Но всё вернулось после Второй мировой войны в нормальное русло. Покажите нам, Андрей, пожалуйста, сначала фотографию очень пожилого джентльмена. Это и будет Хёфлер. Вот он, профессор мюнхенского университета, где-то в шестидесятые на этой фотографии, продолжает свои учёные штудии. А эту тему подхватил другой, на этот раз совершенно светлый учёный, Карло Гинзбург. Он жив. Хотя он уже очень-очень немолодой человек. Покажите нам, Андрей, пожалуйста, его фотографию. Карло Гинзбург, близкий приятель и знакомец Умберто Эко, профессиональный историк из Италии, из итальянско-еврейской семьи. Он занимался в том числе различными верованиями в регионе Фриули. Это северо-восточная Италия.
С. БУНТМАН: Да.
А. КУЗНЕЦОВ: И вот там он обратил внимание на существование в Новое время ритуала, который называется бенанданти. Ритуал этот заключается в том, что крестьяне, в основном мужчины, но могут и женщины, входят в состояние транса. И как они сами уверены, в этом состоянии они превращаются в неких животных. Совершенно не обязательно в волков.
С. БУНТМАН: Так.
А. КУЗНЕЦОВ: Обычно, как я понимаю, не в волков. И в этом состоянии они тоже выполняют вот такую защитительную работу. Они, став зверями, защищают урожай и делают так, чтобы он был хорошим. И соответственно, Гинзбург начинает искать параллели. Потом к нему подключаются другие учёные, которые находят, например, некие схожие верования у крестьян Венгрии. И начинает выстраиваться концепция вот такого вот альтернативного прочтения оборотничества. Так что, насколько я понимаю, сейчас в науке это не магистральная, конечно, но такая вот интересная разрабатываемая тема.

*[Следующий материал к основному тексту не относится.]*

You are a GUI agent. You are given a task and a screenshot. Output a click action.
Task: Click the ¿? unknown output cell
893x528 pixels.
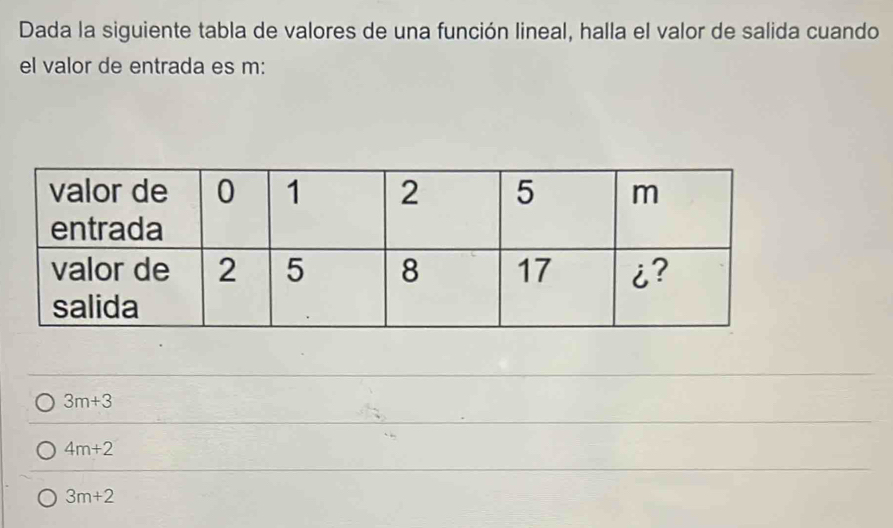(646, 272)
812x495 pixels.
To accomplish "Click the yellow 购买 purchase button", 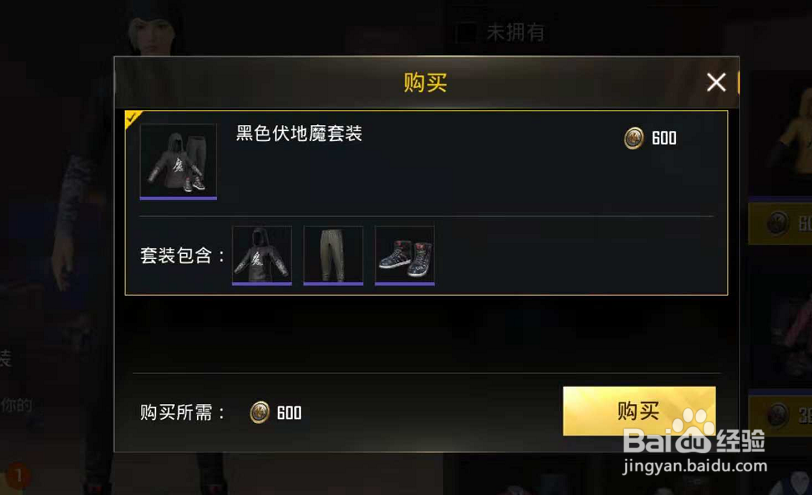I will pos(639,411).
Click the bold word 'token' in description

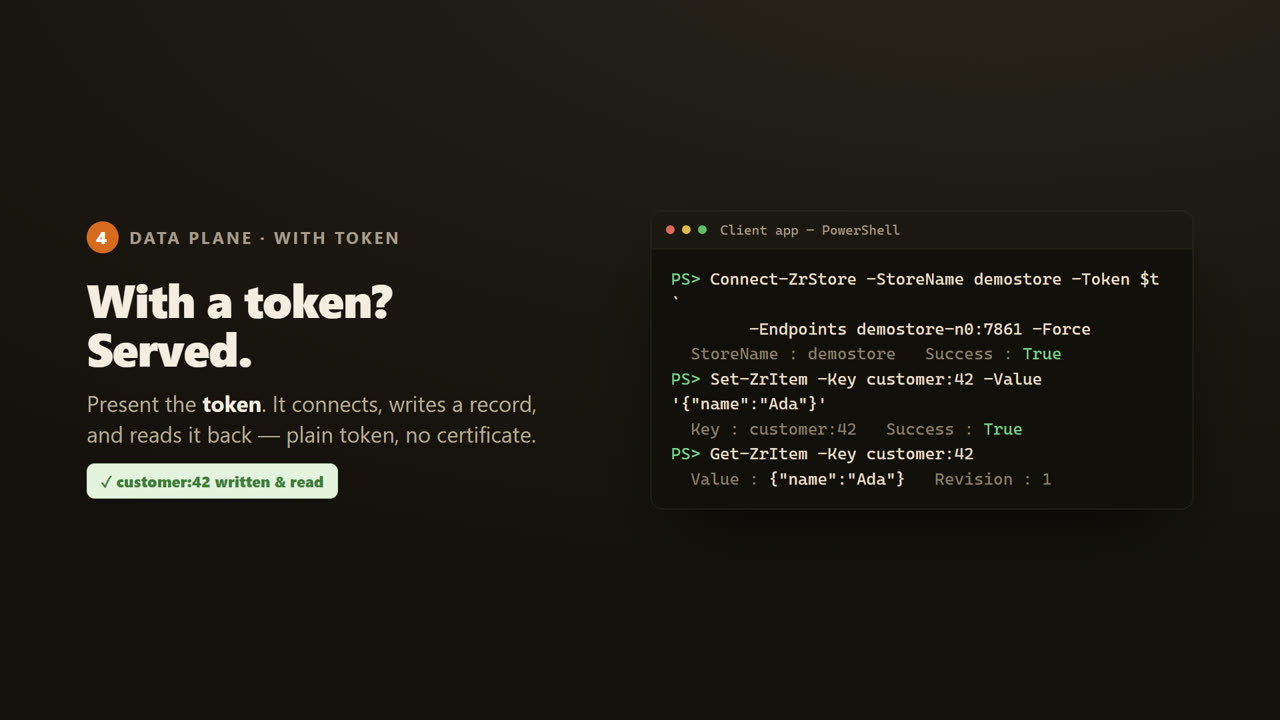pos(232,405)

С. БУНТМАН: Да. Это очень интересно. Потому что это и в восточной Франции, ещё Бургундия. Ну, Литва — это по другой области. Но это очень интересно.
А. КУЗНЕЦОВ: Хочется в заключение сказать благодарственные слова, во-первых, судьям.
С. БУНТМАН: Молодцы!
А. КУЗНЕЦОВ: Которые вместо того, чтобы немедленно старичка просто изжарить, чтобы другим неповадно было.
С. БУНТМАН: Так, спасибо, следующий свидетель.
А. КУЗНЕЦОВ: Да-да-да. Они начали задавать все эти вопросы. И, конечно, архивам, которые всё это сохранили.
С. БУНТМАН: Это прекрасно, это замечательно. Потому что действительно, они ему задавали толковые вопросы. По сути дела. По технологии они ему задавали вопросы.
А. КУЗНЕЦОВ: Они действительно пытались установить истину. Что и призван делать суд.
С. БУНТМАН: Да.
А. КУЗНЕЦОВ: Оборотни, не оборотни — вы, товарищи, работайте. Работайте, и всё у вас получится.